Create a new definition to read: any of various theories or systems of the ownership and operation of the means of production and distribution by the corporations, rather than by the producers, with only the top members of the corporations reaping the benefits of the distribution.

Of course, this definition fits a whole new system, not socialism. It could be applied to a term which has recently been formed, called corporatocracy, which could be an advancement of oligarchy (a form of government in which the ruling power belongs to a few persons).

Corporatocracy is another form of socialism, reversed to provide the benefits to the few rather than to the many. It differs from an oligarchy in that the beneficiaries are not necessarily within the government itself but spread across the spectrum of owners and managers.

So why is it so easy for politicians to constantly harp about the specter of socialism if it only relates to providing comfort or aid to the many, while the few partake of the largesse without approbation?


It’s because, under corporatocracy, those who receive the benefits are the same ones who provide the means for the politicians to remain in office and see to it that the distribution pipeline never changes.

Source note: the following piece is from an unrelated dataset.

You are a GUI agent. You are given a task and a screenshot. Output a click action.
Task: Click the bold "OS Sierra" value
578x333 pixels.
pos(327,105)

These same politicians are not only busy maintaining the status quo, they are never remiss in excoriating the many who might benefit from a change in the distribution system, those who must rely on food stamps to feed their family, those who receive Medicaid because they don’t earn the means to afford medical care, those who receive social security because they paid into it all their working lives.

These are the people who receive the rancor of politicians and are blamed for budget deficits, not the corporations which pay their managers four hundred times what they pay those who produce their products, not the military-industrial complex which siphons hundreds of billions of dollars each year at the same time that school children can’t afford school lunches.

Yes, socialism exists in America and it should receive the opprobrium it deserves, but it should be correctly defined and observed for where it mostly occurs toward those who have and not toward those who have little or nothing.

As a parting thought, wasn’t Jesus a socialist? Didn’t he feed the multitude with a few loaves and fish?

Didn’t he expel the moneychangers from the temple? Didn’t he admonish the people, “And the King will answer and say to them, ‘Truly I say to you, to the extent that you did it to one of these brothers of Mine, even the least of them, you did it to Me.’” (Matthew 25:40)

Well, the corporatocracy and its minions is doing it to the least of them.